Join GitHub today
GitHub is home to over 36 million developers working together to host and review code, manage projects, and build software together.Sign up
[has a simply repro] TCP ephemeral ports exhausted after lots of early-closed non-blocking connections #3951
In the three months after the reproduction code proposed by philip-searle on 18 Jan, no Microsoft employees paid attention to the old issue. So I can only make a new issue to get attention.

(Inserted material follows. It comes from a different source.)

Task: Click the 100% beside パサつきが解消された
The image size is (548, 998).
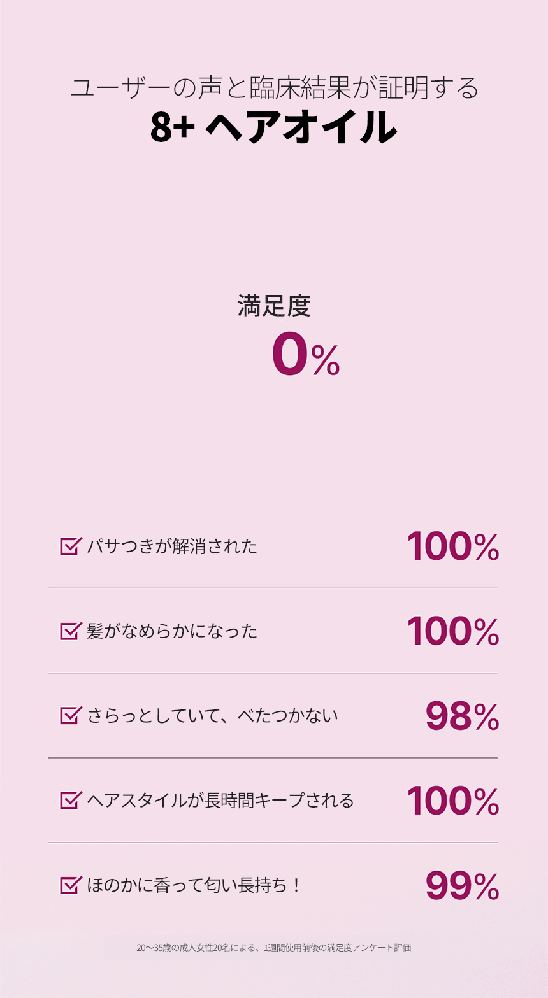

After creating and closing (before established) a large number of non-blocking connections in WSL, all TCP ephemeral ports will be exhausted, then no new TCP connections from WSL or Win32 can be established. Closing related processes in WSL does not release these ports. All new TCP connections or listening will failed and must to restart the
You can reliably reproduce this issue using the attached program (~80 lines of C): wsl-issue-2913-repro.c.txt
Output from strace looks normal to me and is attached as wsl-issue-2913-repro.strace.zip
The program performs these steps in a loop:
In Ubuntu in WSL, build and run the demo with these commands:
apt update apt install gcc wget wget -O wsl-issue-2913-repro.c https://github.com/Microsoft/WSL/files/2769821/wsl-issue-2913-repro.c.txt gcc -o wsl-issue-2913-repro wsl-issue-2913-repro.c ./wsl-issue-2913-repro
On a Linux VM I can run the loop several hundred thousand times and see the ports being used cycle through the entire ephemeral range multiple times.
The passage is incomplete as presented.